The Red House’s fifth edition of the series of Literature
Salons will offer a meeting with Imre Kartesz’s “Fateless”,
a novel created in the beginning of the 70’s, but awarded
with a Nobel prize no sooner than 2003, probably to the surprise
of the Hungarians themselves. The novel is about the technology
of forcible exile of Hungarian Jews to the German camps at
the end of the war; about the abandoning of the human feeling
to which they resort to in their attempt to survive. In the
face of the journalist Silvia Choleva we
have an already proven proponent; the writer and journalist
Jassen Atanasov daringly takes the position
of opponent against a Jewish Nobel prize-winner who has survived
a concentration camp. With the participation of: Malina
Tomova, the publisher of the novel and of many other
Hungarian and east-European models of the so-called ‘little’

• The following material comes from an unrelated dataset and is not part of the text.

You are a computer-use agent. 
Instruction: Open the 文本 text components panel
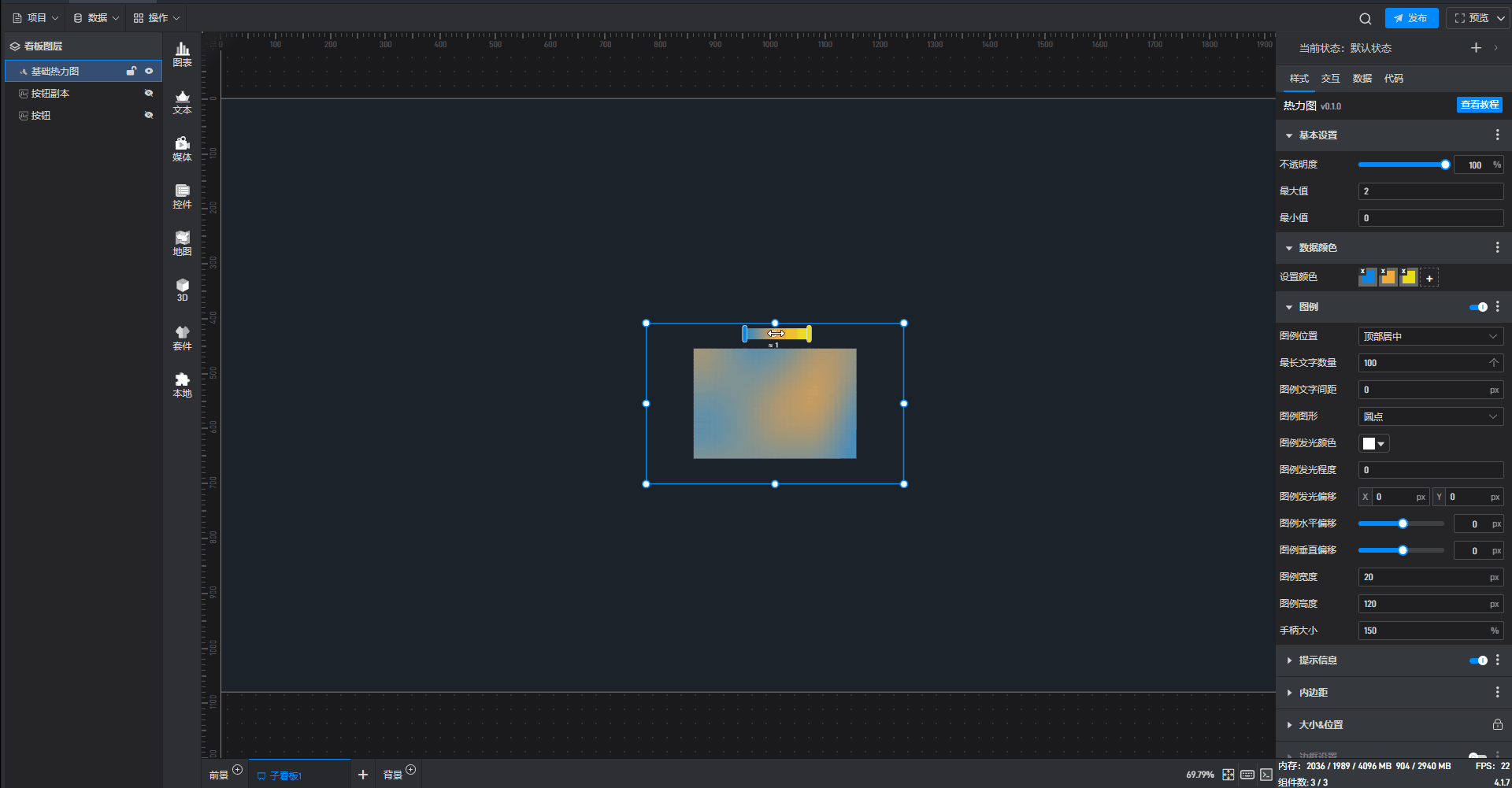[182, 102]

literature; Juliana Dadova, PhD, well-versed
in Jewish matters and of everyone who is in favor and against
such a laureate - unexpected, as well as an ‘usual suspect’
among the numerous in today’s world of literature policy.
With the special participation of Diord Arato,
director of the Hungarian Cultural Institute in Sofia, who
will provide with the insider’s look.
Moderator (salon manager): Dimitar Kambourov
Supported by the Swiss Cultural Programme in Bulgaria. In
Bulgarian.
Tickets: 2/1 BGN
In Bulgarian.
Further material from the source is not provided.